(GPU) AMD Radeon VII
(Profile updated as of 16/12/2021.)
I made a GPU profile thing for one of my favourite GPUs. Well, it was my favourite GPU until I took it out of my PC because I broke it. Yes, I actually broke it. But anyway, here is Vega 20 with its pretty HBM2 memory and buckets of raw memory bandwidth.
(click for full images)
(Picture 1) Vega 20 Graphics processor (centre die) surrounded by its quartet of 2nd generation High-Bandwidth Memory chips, each linked to the GPU with a 1024-bit interface and carrying 4, 1GB Memory chips layered ontop of a logic die. The full pacakge has 16GB of video memory close to the processor, and a terabyte per second of raw memory bandwidth. The most on any video card to the date this profile was updated.
(picture 2) Architectural Block Diagram for Radeon VII's Vega 20 GPU. It has four disabled Compute Units, shown here.
(picture 3) Infrared Silicon die shot of the Vega 20 graphics processor die. I have annotated the disabled parts of the silicon, (4x Compute Units). There is no way to tell which exact CU are disabled, but it will likely be one from each Shader Engine. The above is for example purposes only, each Vega 20 will likely vary depending on defect binning.
Graphics Card Information
Graphics Card: AMD Radeon VII
Graphics Card Manufacturer: Advanced Micro Devices
Graphics Card Release Date: February 7, 2019
Graphics Card MSRP: $699 USD
Graphics Processor Codename: "Vega 20"
Graphics Processor Manufacturer: Advanced Micro Devices
Graphics Processor Implementation: Cut die
Graphics Interface: PCI-E 16x Gen3 *
Architecture: Graphics Core Next 5th Generation (GCN5)

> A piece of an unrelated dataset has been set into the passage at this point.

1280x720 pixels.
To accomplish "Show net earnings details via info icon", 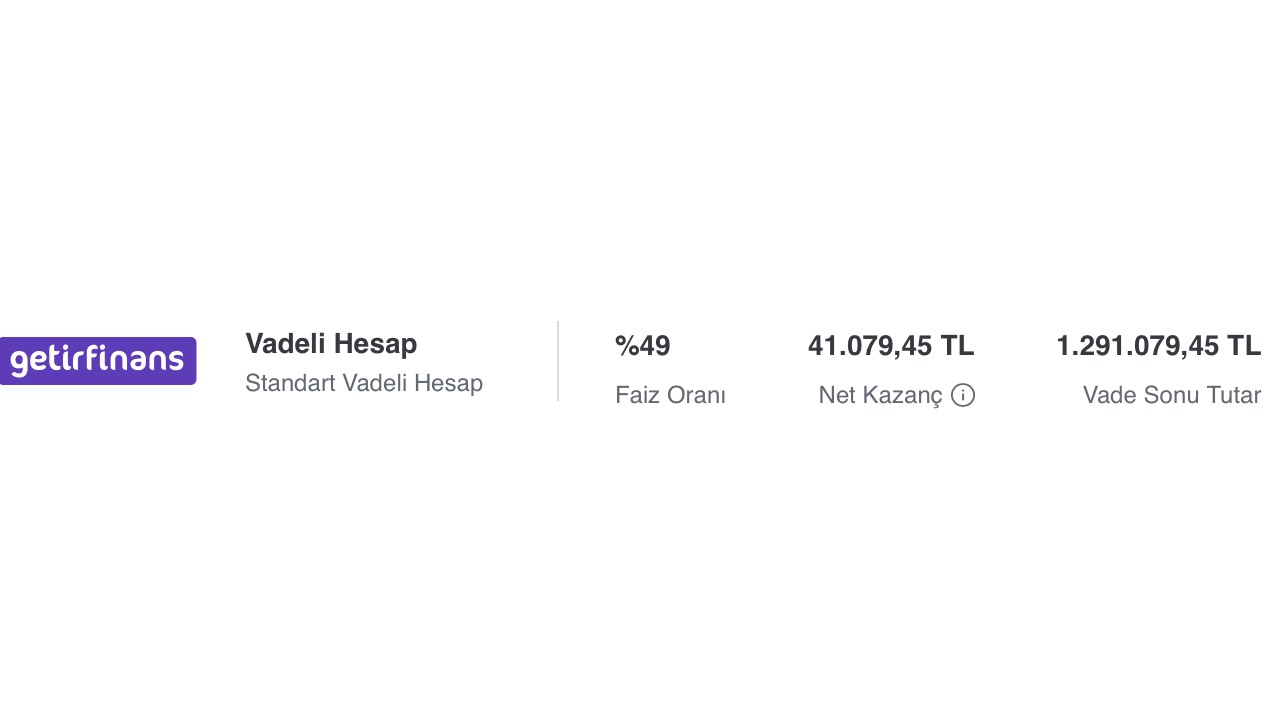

Lithography Process: TSMC 7nm (N7) FinFET
Approximate die size: 331mm²
Sasha's GPU die Size Rating: mid-sized
Approximate Transistor Count: 13,200 Million
Approximate Transistor Density: 39.8 Million / Square Millimetre
Double-speed FP16 Shading: Yes (Rapid Packed Math)
Asynchronous Compute Capability: Full
DirectX Hardware Support: DX12.1 (FL 12_1)
Dedicated DXR Acceleration on chip: No
Variable-rate Shading: No
Adv. Geometry shading: No (Preliminary) *
Adv. Geometry shading (Programmable/DX12 Mesh Shaders): No
AI/ML Acceleration: No
Advanced Memory Management: Yes (HBCC)
Integer and Float Shader Co-execution: No
Tile-based Renderer: No (Preliminary) *
GPU Computing Resources
GPU Substructures: 4 Shader Engines
Graphics Cores: 60 Compute Units (64 Full Chip)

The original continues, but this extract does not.